I believed that you’d only get a finite amount of words in your life. So I didn’t speak much and I would think that the annoying kids in school that always were talking through the teacher’s explanation, would get their punishment later in life when they’d go mute because they would have used up all their words.
Sounds like a lie parents would tell their kids to get them to shut up.
Old people were always old
There was a place by the beach call Helenback.
My siblings and I in the car: Where are we going?
Mum (shouting): Hell and back!
I was an adult before I realised it had another name.
When I was very young, my dad told me we were going to Miami. I thought he said “my Ami”, which I assumed was a word for some kind of relative, like Auntie, Granny, etc.
I thought that dogs were boys and cats were girls. No idea why.
Its funny, my niece made it to like 8 thinking that aunts were adults and uncles were kids. She had one young uncle, and me. Called me “Auntie Phanto.” I still haven’t lived it down.

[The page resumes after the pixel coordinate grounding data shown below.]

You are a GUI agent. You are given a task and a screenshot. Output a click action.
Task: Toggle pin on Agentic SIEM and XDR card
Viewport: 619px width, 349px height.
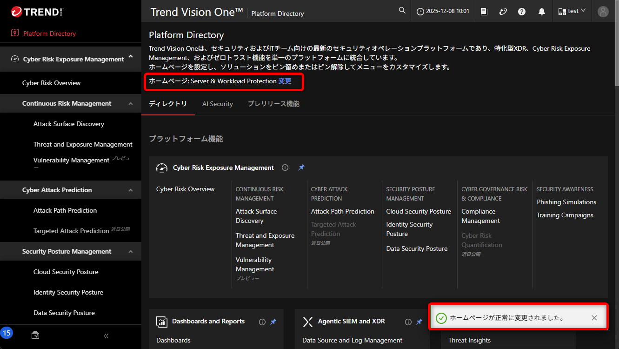419,322
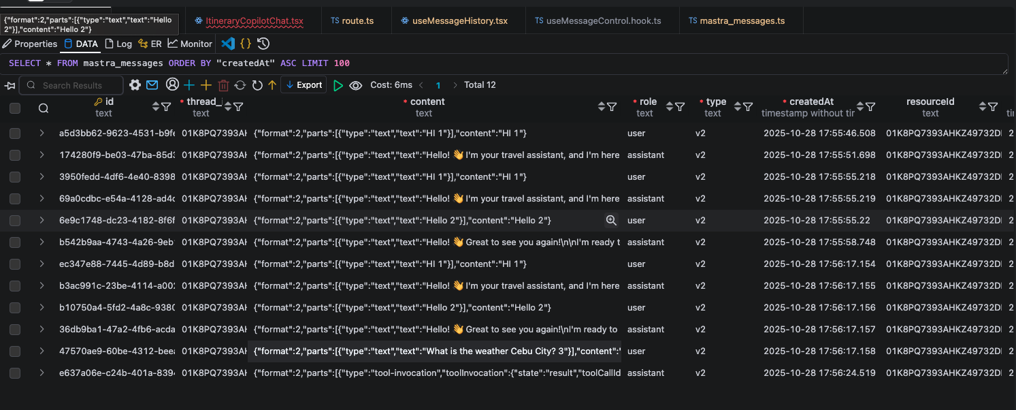Image resolution: width=1016 pixels, height=410 pixels.
Task: View data as JSON using the braces icon
Action: (246, 43)
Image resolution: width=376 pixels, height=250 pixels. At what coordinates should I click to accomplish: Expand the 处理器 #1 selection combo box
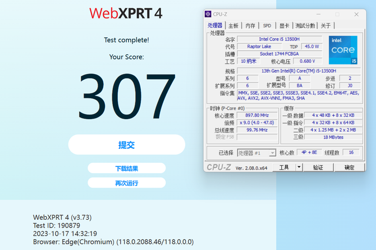coord(256,153)
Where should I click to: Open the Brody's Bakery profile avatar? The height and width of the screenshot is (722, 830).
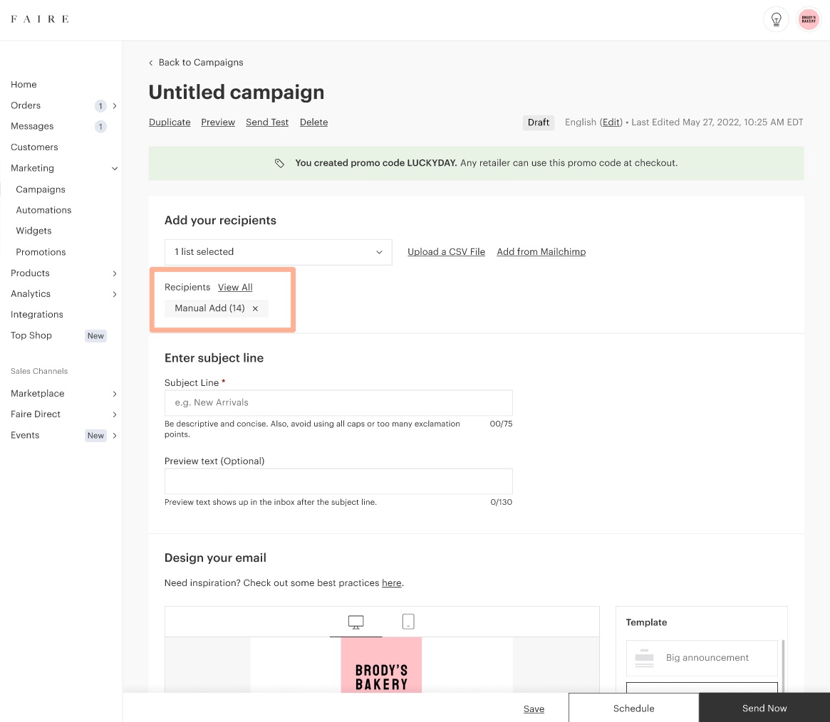click(809, 19)

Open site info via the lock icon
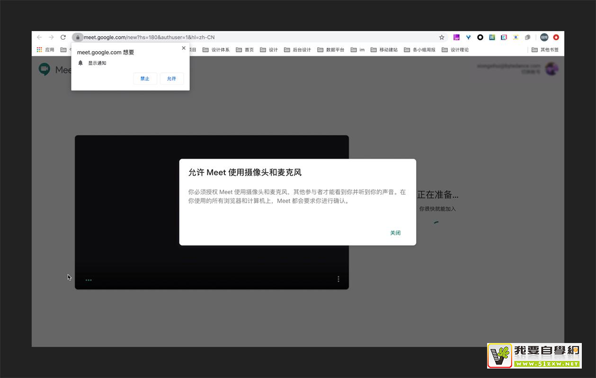coord(78,37)
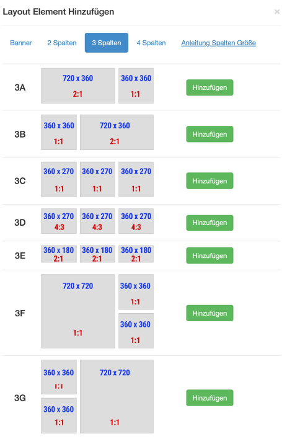Select the 3 Spalten tab
The width and height of the screenshot is (282, 439).
click(x=107, y=43)
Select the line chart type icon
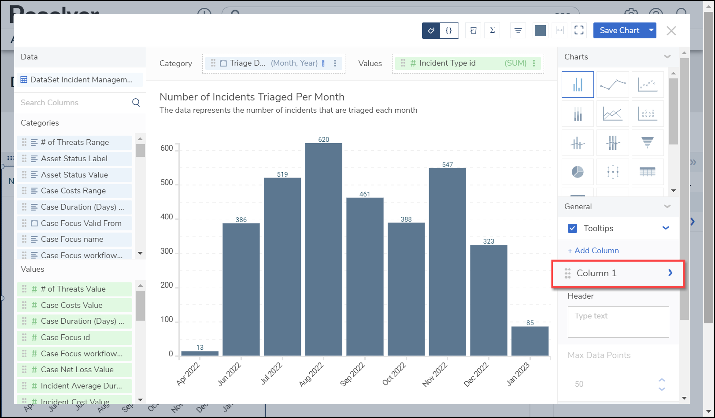This screenshot has height=418, width=715. tap(612, 85)
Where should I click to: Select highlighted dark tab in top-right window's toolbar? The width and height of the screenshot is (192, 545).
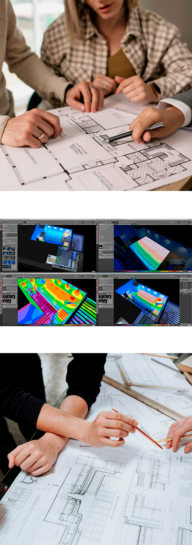[115, 222]
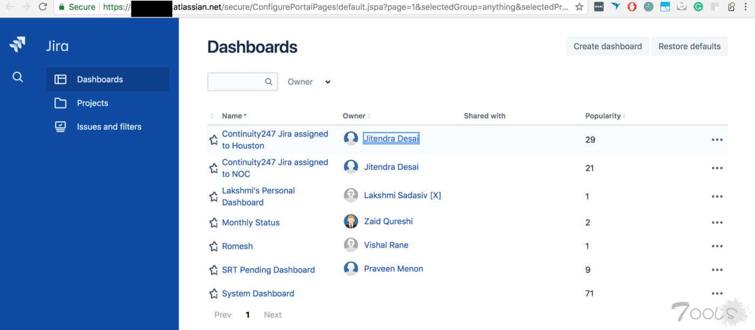Sort dashboards by Popularity column
Screen dimensions: 755x330
click(605, 116)
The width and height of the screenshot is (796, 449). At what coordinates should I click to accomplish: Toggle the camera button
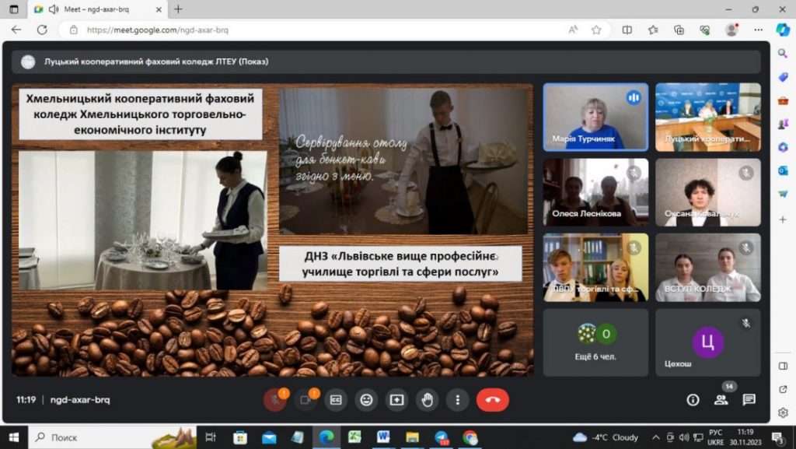(305, 399)
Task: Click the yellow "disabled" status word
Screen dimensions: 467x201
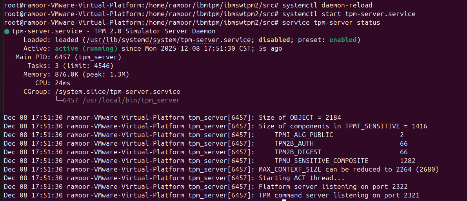Action: [274, 40]
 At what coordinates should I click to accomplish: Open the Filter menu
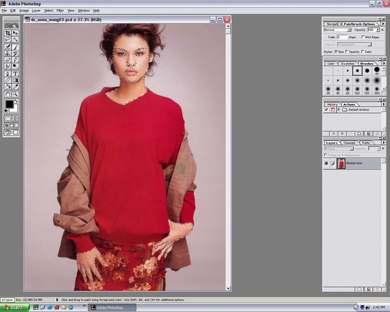point(60,11)
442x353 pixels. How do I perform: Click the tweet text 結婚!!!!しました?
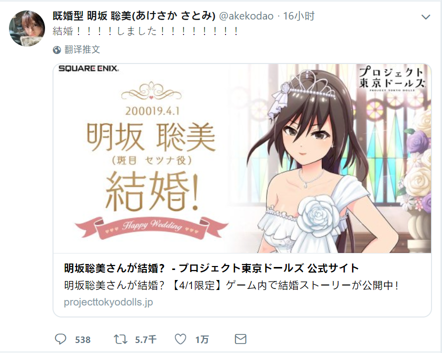(146, 31)
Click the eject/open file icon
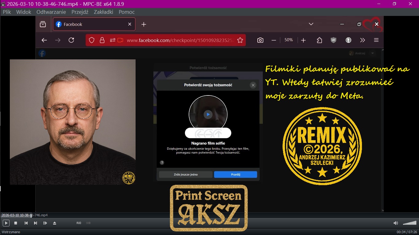Screen dimensions: 419x235 (55, 223)
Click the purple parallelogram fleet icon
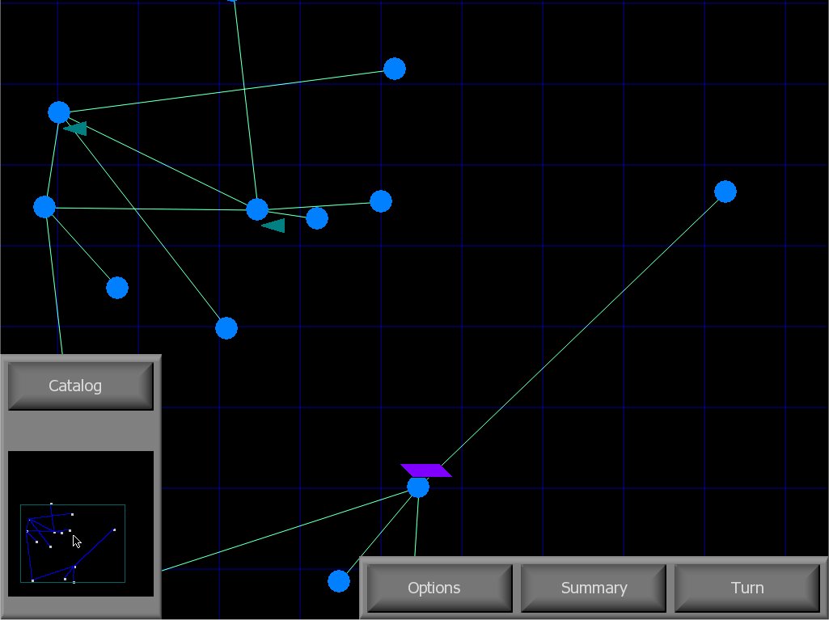Viewport: 829px width, 620px height. 426,470
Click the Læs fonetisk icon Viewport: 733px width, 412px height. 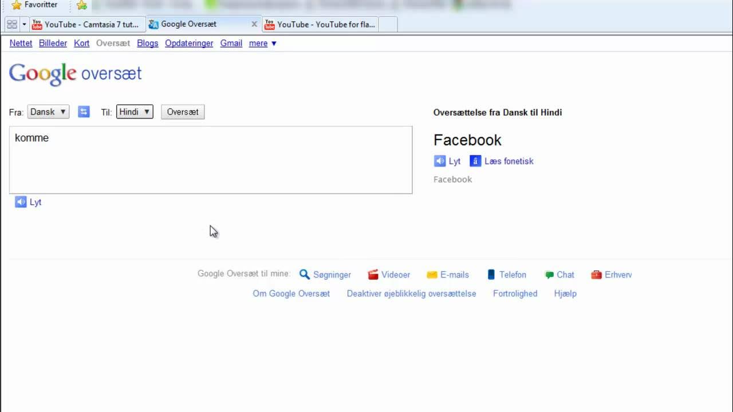pyautogui.click(x=475, y=161)
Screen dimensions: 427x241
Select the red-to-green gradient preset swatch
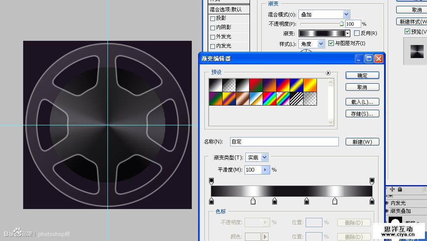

Dogs = boys due to energetic, clumsy and loud.
Cats = girls due to classy, well-behaved and quiet.
I’d guess it would be a trend similar to saying girls play with dolls and boys play with action figures.
classy, well-behaved and quiet
Except when they decide not to be, of course. Or when they’re in heat.
Troy is that you?
my niece made it to like 8 thinking that aunts were adults and uncles were kids
This fits well with the accidental mild misandry in Catholic school when we learned about differences between men and women. One of the books we had to read said something like “men consistently outperform their female counterparts at making almost miraculously stupid decisions”
I believed that peas were the pupa of something similar to a butterfly or a moth. I refused to eat peas for years because I felt so bad eating little baby critters. I think my aunt might’ve “encouraged” me to think that.
They are suspiciously similar in color and conceptually to Metapod the Pokémon
Had to watch a YouTube video about Metapod to know what you were talking about. I don’t think Pokemon existed when I was a kid but Metapod isn’t a million miles away from what I imagined.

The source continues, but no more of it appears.